Start of Block
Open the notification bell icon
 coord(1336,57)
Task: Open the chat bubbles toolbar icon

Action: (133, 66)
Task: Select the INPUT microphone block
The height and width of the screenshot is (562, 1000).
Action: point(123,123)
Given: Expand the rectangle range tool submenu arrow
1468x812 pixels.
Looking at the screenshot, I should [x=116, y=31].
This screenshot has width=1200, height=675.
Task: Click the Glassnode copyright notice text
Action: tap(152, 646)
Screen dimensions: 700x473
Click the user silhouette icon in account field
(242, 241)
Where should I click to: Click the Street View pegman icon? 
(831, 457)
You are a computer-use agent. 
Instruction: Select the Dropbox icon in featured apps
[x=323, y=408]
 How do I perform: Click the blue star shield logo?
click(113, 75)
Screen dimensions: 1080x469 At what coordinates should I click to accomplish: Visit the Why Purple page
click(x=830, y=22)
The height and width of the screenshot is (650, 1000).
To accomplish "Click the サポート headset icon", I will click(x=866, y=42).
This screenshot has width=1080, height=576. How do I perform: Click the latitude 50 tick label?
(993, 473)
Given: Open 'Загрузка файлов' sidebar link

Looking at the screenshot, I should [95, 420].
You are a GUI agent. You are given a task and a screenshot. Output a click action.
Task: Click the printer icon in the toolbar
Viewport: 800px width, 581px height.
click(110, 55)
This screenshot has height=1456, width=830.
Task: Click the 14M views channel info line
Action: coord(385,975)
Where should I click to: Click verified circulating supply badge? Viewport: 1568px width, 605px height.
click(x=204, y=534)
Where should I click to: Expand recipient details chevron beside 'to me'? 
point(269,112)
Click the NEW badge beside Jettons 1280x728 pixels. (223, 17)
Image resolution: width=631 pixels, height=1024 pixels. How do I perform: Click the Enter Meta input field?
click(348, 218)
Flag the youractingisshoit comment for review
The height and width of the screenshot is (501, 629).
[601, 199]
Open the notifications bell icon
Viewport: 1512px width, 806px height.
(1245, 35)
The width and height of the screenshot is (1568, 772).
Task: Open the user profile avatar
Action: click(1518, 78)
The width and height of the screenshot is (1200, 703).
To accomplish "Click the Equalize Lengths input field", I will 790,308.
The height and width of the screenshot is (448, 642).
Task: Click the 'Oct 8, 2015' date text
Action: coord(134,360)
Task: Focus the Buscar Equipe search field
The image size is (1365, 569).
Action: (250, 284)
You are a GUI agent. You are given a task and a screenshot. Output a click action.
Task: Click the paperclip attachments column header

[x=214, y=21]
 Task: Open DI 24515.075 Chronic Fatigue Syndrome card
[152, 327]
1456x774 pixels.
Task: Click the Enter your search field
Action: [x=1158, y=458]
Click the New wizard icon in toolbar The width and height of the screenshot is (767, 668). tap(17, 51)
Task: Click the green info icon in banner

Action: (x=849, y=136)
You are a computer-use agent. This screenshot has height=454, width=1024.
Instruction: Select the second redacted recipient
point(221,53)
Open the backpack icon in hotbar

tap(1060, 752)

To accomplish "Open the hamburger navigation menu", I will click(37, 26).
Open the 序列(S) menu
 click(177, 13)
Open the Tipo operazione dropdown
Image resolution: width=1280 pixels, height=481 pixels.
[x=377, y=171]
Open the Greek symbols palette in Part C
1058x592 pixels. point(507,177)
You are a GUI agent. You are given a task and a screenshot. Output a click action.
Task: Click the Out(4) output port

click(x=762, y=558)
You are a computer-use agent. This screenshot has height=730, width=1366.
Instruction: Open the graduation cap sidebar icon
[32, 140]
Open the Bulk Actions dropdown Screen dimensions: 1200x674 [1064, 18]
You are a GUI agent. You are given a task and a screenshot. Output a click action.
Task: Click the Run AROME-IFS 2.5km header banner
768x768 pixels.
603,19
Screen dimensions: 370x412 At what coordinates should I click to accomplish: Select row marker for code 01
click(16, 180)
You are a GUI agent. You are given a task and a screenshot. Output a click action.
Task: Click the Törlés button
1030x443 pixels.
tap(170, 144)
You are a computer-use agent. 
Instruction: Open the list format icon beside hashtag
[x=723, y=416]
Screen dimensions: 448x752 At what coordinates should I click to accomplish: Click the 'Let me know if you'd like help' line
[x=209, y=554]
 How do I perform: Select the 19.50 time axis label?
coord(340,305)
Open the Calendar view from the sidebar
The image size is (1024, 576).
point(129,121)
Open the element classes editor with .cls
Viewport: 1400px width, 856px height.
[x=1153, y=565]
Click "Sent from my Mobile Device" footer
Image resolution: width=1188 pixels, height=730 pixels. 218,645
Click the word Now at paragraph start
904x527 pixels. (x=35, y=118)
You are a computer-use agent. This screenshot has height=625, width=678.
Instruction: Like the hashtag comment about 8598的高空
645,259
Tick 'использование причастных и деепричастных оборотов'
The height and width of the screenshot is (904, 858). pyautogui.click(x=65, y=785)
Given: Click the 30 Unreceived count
End of Block
What to do => With every line intact, print the records above again.

Answer below =>
Open the notification bell icon
 coord(1336,57)
Task: Open the chat bubbles toolbar icon

Action: (133, 66)
Task: Select the INPUT microphone block
The height and width of the screenshot is (562, 1000).
Action: point(123,123)
Given: Expand the rectangle range tool submenu arrow
1468x812 pixels.
Looking at the screenshot, I should [x=116, y=31].
This screenshot has width=1200, height=675.
Task: Click the Glassnode copyright notice text
Action: tap(152, 646)
Screen dimensions: 700x473
Click the user silhouette icon in account field
(242, 241)
Where should I click to: Click the Street View pegman icon? 
(831, 457)
You are a computer-use agent. 
Instruction: Select the Dropbox icon in featured apps
[x=323, y=408]
 How do I perform: Click the blue star shield logo?
click(113, 75)
Screen dimensions: 1080x469 At what coordinates should I click to accomplish: Visit the Why Purple page
click(x=830, y=22)
The height and width of the screenshot is (650, 1000).
To accomplish "Click the サポート headset icon", I will click(x=866, y=42).
This screenshot has width=1080, height=576. How do I perform: Click the latitude 50 tick label?
(993, 473)
Given: Open 'Загрузка файлов' sidebar link

Looking at the screenshot, I should [95, 420].
You are a GUI agent. You are given a task and a screenshot. Output a click action.
Task: Click the printer icon in the toolbar
Viewport: 800px width, 581px height.
click(110, 55)
This screenshot has height=1456, width=830.
Task: Click the 14M views channel info line
Action: coord(385,975)
Where should I click to: Click verified circulating supply badge? Viewport: 1568px width, 605px height.
click(x=204, y=534)
Where should I click to: Expand recipient details chevron beside 'to me'? 
point(269,112)
Click the NEW badge beside Jettons 1280x728 pixels. (223, 17)
Image resolution: width=631 pixels, height=1024 pixels. How do I perform: Click the Enter Meta input field?
click(348, 218)
Flag the youractingisshoit comment for review
The height and width of the screenshot is (501, 629).
[601, 199]
Open the notifications bell icon
Viewport: 1512px width, 806px height.
(1245, 35)
The width and height of the screenshot is (1568, 772).
Task: Open the user profile avatar
Action: click(1518, 78)
The width and height of the screenshot is (1200, 703).
To accomplish "Click the Equalize Lengths input field", I will 790,308.
The height and width of the screenshot is (448, 642).
Task: Click the 'Oct 8, 2015' date text
Action: coord(134,360)
Task: Focus the Buscar Equipe search field
The image size is (1365, 569).
Action: (250, 284)
You are a GUI agent. You are given a task and a screenshot. Output a click action.
Task: Click the paperclip attachments column header

[x=214, y=21]
 Task: Open DI 24515.075 Chronic Fatigue Syndrome card
[152, 327]
1456x774 pixels.
Task: Click the Enter your search field
Action: [x=1158, y=458]
Click the New wizard icon in toolbar The width and height of the screenshot is (767, 668). tap(17, 51)
Task: Click the green info icon in banner

Action: (x=849, y=136)
You are a computer-use agent. This screenshot has height=454, width=1024.
Instruction: Select the second redacted recipient
point(221,53)
Open the backpack icon in hotbar

tap(1060, 752)

To accomplish "Open the hamburger navigation menu", I will click(37, 26).
Open the 序列(S) menu
 click(177, 13)
Open the Tipo operazione dropdown
Image resolution: width=1280 pixels, height=481 pixels.
[x=377, y=171]
Open the Greek symbols palette in Part C
1058x592 pixels. point(507,177)
You are a GUI agent. You are given a task and a screenshot. Output a click action.
Task: Click the Out(4) output port

click(x=762, y=558)
You are a computer-use agent. This screenshot has height=730, width=1366.
Instruction: Open the graduation cap sidebar icon
[32, 140]
Open the Bulk Actions dropdown Screen dimensions: 1200x674 [1064, 18]
You are a GUI agent. You are given a task and a screenshot. Output a click action.
Task: Click the Run AROME-IFS 2.5km header banner
768x768 pixels.
603,19
Screen dimensions: 370x412 At what coordinates should I click to accomplish: Select row marker for code 01
click(16, 180)
You are a GUI agent. You are given a task and a screenshot. Output a click action.
Task: Click the Törlés button
1030x443 pixels.
tap(170, 144)
You are a computer-use agent. 
Instruction: Open the list format icon beside hashtag
[x=723, y=416]
Screen dimensions: 448x752 At what coordinates should I click to accomplish: Click the 'Let me know if you'd like help' line
[x=209, y=554]
 How do I perform: Select the 19.50 time axis label?
coord(340,305)
Open the Calendar view from the sidebar
The image size is (1024, 576).
point(129,121)
Open the element classes editor with .cls
Viewport: 1400px width, 856px height.
[x=1153, y=565]
Click "Sent from my Mobile Device" footer
Image resolution: width=1188 pixels, height=730 pixels. 218,645
Click the word Now at paragraph start
904x527 pixels. (x=35, y=118)
You are a computer-use agent. This screenshot has height=625, width=678.
Instruction: Like the hashtag comment about 8598的高空
645,259
Tick 'использование причастных и деепричастных оборотов'
The height and width of the screenshot is (904, 858). pyautogui.click(x=65, y=785)
Given: Click the 30 Unreceived count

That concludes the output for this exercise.